Best overlooked collection of the year: Max Hamm: Fairy Tale Detective Vol. 1. This book was a hoot, and while it may not be the year's best book, I heard virtually no talk about it. It deserves more attention.

So if you're willing to do a little record-keeping, I'd highly recommend keeping track of your comic buying with Excel or some other means. I'd even be happy to e-mail anyone a sampling of what my spreadsheet looks like, if you'd like to know how to start.

Wednesday, January 04, 2006

And the new Spectre is...

With Gotham Central #39 coming out tomorrow, I'm going to take the first of two tangents this week and make my case for an Infinite Crisis-related prediction. Specifically, the answer to the question: who will be the next host for the Spectre?

My answer is hardly novel: GCPD Detective Crispus Allen. Why? Several reasons.

1) He's dead. This automatically gives him a leg up over characters who are not dead.

2) He died seeking vengeance, and his death came before he could see justice done. This is, per Ostrander's history of the Spectre, the standard motivation for a Spectre host. Allen was doing his own independent investigation of corrupt cop Jim Corrigan in order to expose him, and Corrigan killed both Allen and Allen's informant to protect himself.

3) The circumstances of his death share a lot in common with those of the original Jim Corrigan. Both were good cops, both were murdered, both murders involved police snitches, and both died in the middle of unfulfilled quests for justice (as described above). This has all the earmarks of recapturing the essence of the original Corrigan's death, and given DC's new editorial direction, it seems far more likely that they would want to return the Spectre to its roots rather than take the character down a radical new road with a corrupt and murderous host in the form of the 'new' Jim Corrigan.

4) When I first read Gotham Central #37, I thought it was perhaps the most worthless issue of the series. It offered up a little on Allen's spiritual crisis, but the rest of the issue was largely disposable.

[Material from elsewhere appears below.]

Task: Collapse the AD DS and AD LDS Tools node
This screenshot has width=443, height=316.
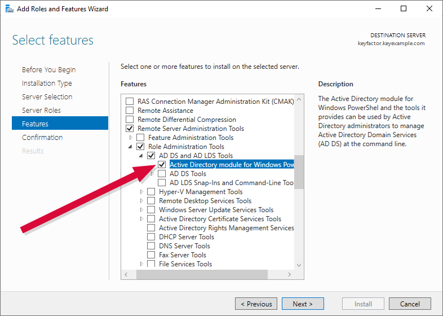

If Allen is truly dead as of the end of #38, then what was the point of #37? Why spend an entire issue that does virtually nothing other than explore a character's inner struggle over religious faith, when you plan to knock him off in the very next issue? Why do what may be GC's first first-person narrative issue if you intend to kill said first person? If Allen is now gone forever, then #37 was a complete waste of $2.50. If, on the other hand, Allen were to survive on in some ectoplasmic form, then this crisis of faith that was introduced would instead be foreshadowing for the sure spiritual conflict that would result from making a man who doubts God into a man who acts as God's agent of vengeance. It's an instant character hook for the new Spectre, along with the fact that he would still have a family.

Although I have been rather negative about IC's treatment of the Spectre in the past, making Crispus Allen the new host of the Spectre would go a long way towards DC redeeming itself in my eyes. It would manage to replicate much of what made the old Jim Corrigan a good Spectre, without reviving Corrigan or copying him outright. It wouldn't be resorting again to the creatively incestuous notion of making a spandex-wearing superhero into God's agent of vengeance. Plus, it would keep a good character 'alive,' albeit in a different way.

So that's my prediction. I just wanted it, and my reasoning, out there before any answers hit stands. I don't make a lot of predictions as to comic storylines, but I feel darn confident about this one.

Monday, January 02, 2006

Peter Jackson's attention to detail

At CBR's Oddball Comics Forum, Kong fan Airboy (known in his secret identity as physics professor/pilot/Nash Metropolitan aficionado Dr. Roger Freedman, a member of the notorious San Diego Five-String Mob) informs us of Peter Jackson's meticulous attention to detail in his epic remake:

I was amazed by the whole movie, including the incredible attention to period detail. An example: the biplanes that attack Kong during the climactic scene on the Empire State Building are carefully crafted replicas (in metal and CGI) of correct-for-the-period Curtiss F8C Helldivers, and they're painted in the correct colors of the only U. S. Navy squadron that ever flew these airplanes!